Classifying Forest Cover Type
In this assignment, you will have to analyze the Forest Cover data set, build
a few different classifiers to classify the forest cover type of a parcel of
land, and evaluate the performance of the classifiers. Even though we have used
the forest cover data from
Kaggle, we will
use a larger, more complete forest cover data set from
UCI data repository.
While you will be iteratively wrangling the data, selecting relevant features,
tweaking classifiers, and evaluating the results, your final report (in the form
of a Jupyter Notebook) should only describe the most essential parts of your
efforts (i.e., do not describe in full detail all your missteps and detours).
Your report should discuss:
- goals or objectives of the work and why they are important
- how is the data preprocessed if any
- how are features selected
- what classification techniques are used and how their parameters are selected
or tuned.
- how will performance (i.e., accuracy) be evaluated
- the performance results
- discussion of any insights into the data set or the problem
Other considerations:
- At least two different classification techniques must be used
- You may choose any classification technique you like. If you do not
know what technique to use, it is recommended that you stick with Decision
Trees and Nearest Neighbor.
- When splitting the data into training set and testing set, take care to
preserving balance between the classes
- You can convert between categorical and binary attributes using
sklean.preprocessing.LabelBinarizer
- I am looking for evidence of “thoughtful analysis”: I
need to see you trying to make sense of the data and that
does mean trying to understand the domain as well.

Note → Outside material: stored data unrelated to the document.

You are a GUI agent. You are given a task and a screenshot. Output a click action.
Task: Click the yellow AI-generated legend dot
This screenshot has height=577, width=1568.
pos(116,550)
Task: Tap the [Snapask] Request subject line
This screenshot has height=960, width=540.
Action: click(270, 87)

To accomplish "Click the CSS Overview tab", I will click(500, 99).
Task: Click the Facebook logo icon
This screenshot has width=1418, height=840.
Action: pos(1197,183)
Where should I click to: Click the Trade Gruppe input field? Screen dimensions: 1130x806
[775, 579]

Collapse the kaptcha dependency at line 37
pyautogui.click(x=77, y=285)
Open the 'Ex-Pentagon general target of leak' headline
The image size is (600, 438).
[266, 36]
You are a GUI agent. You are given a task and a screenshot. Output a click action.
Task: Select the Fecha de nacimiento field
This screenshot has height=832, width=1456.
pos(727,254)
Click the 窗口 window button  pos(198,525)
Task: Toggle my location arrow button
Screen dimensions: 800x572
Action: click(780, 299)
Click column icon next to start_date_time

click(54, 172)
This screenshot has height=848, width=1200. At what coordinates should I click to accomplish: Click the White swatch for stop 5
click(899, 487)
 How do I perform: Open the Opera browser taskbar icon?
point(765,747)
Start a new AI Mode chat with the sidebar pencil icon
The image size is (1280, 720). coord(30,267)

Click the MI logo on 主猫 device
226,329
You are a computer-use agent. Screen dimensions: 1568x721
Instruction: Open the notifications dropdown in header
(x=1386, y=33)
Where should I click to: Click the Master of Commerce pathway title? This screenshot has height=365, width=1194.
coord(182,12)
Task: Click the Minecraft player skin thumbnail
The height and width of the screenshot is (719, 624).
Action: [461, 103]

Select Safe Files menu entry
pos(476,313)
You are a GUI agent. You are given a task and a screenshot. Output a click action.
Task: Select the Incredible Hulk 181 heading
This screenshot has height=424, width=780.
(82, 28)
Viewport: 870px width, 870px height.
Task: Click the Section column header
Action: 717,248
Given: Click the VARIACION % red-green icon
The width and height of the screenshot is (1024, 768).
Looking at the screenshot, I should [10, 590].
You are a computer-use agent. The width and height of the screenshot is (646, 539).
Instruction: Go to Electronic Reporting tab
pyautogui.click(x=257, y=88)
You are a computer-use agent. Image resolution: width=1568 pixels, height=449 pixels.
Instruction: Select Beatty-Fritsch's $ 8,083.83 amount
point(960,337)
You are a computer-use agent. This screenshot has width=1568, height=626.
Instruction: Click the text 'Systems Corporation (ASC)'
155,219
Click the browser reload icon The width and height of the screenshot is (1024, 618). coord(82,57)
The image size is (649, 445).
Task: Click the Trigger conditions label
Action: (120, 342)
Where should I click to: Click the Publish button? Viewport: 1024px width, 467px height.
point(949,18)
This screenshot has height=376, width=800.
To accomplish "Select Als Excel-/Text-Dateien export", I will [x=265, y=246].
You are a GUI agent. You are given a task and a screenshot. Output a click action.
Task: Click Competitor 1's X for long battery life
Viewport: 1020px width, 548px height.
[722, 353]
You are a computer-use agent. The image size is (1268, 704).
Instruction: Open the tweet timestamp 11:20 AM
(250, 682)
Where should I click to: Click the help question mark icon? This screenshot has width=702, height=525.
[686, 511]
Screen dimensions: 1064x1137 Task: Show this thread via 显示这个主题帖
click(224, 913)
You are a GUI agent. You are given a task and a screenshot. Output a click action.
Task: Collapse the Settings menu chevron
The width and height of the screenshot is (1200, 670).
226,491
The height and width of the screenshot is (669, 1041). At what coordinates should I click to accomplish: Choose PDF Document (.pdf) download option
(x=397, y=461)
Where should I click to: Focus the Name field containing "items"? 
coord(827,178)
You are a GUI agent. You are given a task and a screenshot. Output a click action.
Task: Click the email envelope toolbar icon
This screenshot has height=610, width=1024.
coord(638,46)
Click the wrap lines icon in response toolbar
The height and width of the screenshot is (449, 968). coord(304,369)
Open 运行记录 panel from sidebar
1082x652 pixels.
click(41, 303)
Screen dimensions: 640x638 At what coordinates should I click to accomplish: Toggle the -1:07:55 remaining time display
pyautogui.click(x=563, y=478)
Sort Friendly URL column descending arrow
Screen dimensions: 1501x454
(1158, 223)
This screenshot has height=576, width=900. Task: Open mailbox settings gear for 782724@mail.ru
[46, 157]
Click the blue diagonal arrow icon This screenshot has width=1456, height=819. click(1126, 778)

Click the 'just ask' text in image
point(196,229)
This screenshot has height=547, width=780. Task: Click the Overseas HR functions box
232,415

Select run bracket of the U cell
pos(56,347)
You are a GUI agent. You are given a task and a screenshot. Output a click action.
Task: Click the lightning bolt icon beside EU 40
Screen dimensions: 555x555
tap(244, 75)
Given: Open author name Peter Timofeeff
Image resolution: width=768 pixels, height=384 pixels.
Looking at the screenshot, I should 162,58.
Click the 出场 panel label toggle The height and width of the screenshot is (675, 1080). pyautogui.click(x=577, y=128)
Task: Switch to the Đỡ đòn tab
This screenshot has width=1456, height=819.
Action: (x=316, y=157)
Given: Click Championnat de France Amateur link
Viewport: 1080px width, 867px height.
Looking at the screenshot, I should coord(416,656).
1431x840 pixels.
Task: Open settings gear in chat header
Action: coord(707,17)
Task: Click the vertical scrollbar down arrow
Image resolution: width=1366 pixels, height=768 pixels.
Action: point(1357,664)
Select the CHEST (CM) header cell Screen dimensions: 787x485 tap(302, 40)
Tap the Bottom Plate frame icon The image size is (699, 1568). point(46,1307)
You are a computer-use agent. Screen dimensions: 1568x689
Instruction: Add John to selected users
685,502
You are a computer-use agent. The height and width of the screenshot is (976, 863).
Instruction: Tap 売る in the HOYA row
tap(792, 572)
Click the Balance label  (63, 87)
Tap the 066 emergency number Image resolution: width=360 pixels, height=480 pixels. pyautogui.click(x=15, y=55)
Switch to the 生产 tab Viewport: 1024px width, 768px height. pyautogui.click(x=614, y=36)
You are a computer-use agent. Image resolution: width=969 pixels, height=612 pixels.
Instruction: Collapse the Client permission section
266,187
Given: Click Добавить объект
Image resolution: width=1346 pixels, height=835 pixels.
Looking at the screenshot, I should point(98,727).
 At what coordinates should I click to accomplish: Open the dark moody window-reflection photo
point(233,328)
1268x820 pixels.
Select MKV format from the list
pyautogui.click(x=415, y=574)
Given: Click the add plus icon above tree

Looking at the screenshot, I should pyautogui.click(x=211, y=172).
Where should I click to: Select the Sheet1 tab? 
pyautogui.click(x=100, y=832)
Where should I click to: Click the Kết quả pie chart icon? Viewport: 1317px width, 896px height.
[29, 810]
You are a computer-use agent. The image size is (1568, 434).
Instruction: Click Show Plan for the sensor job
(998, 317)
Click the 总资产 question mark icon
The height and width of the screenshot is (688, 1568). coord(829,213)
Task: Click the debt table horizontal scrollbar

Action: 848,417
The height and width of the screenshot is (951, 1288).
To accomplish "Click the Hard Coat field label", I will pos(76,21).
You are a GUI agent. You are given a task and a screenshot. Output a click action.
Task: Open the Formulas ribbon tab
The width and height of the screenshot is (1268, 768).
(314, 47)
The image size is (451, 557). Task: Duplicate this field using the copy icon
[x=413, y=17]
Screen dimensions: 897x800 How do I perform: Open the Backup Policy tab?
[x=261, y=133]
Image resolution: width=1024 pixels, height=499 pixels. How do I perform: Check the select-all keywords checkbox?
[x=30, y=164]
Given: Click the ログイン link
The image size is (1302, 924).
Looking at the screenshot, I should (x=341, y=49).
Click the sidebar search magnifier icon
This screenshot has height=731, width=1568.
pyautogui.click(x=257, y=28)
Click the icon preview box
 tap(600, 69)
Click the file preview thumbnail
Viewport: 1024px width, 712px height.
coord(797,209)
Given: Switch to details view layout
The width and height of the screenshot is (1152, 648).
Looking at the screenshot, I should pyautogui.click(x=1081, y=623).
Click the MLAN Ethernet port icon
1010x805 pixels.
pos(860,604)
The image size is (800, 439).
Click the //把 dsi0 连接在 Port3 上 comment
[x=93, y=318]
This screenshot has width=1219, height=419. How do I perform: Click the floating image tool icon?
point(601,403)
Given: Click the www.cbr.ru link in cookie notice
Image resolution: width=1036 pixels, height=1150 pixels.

- Submissions that consist only of Python code without
any narrative to explain what you have done/observed and
make some sense out of it are not acceptable. Please put in
some narrative. I do not want long essays, but a few
sentences for each result/investigation.
- Submissions that consists only of comparison of
accuracy between different models without any kind of
preprocessing or data exploration or deeper insight are not
acceptable. Please incorporate some work to analyze and
understand the data – this is NOT a kaggle competition
where only the accuracy matters.
Deliverables
- Jupyter Notebook (ipynb file) describing your work
- Any additional scripts you have used outside of the
Python/Jupyter environment
For those who have problems running the processing within
Jupyter Notebook, you may run the heavy lifting python code outside of
Jupyter Notebook, but you must write up your work in Jupyter
Notebook for submission.
Do not submit the data set with your submission, but you
need to submit any code/scripts needed to run your analysis
starting from the data set from the website.
Submission Procedure
Submit your files via Laulima->Assignment.
If you have many files, you might want to zip them up into
one archive (zip and tgz accepted. rar is NOT accepted).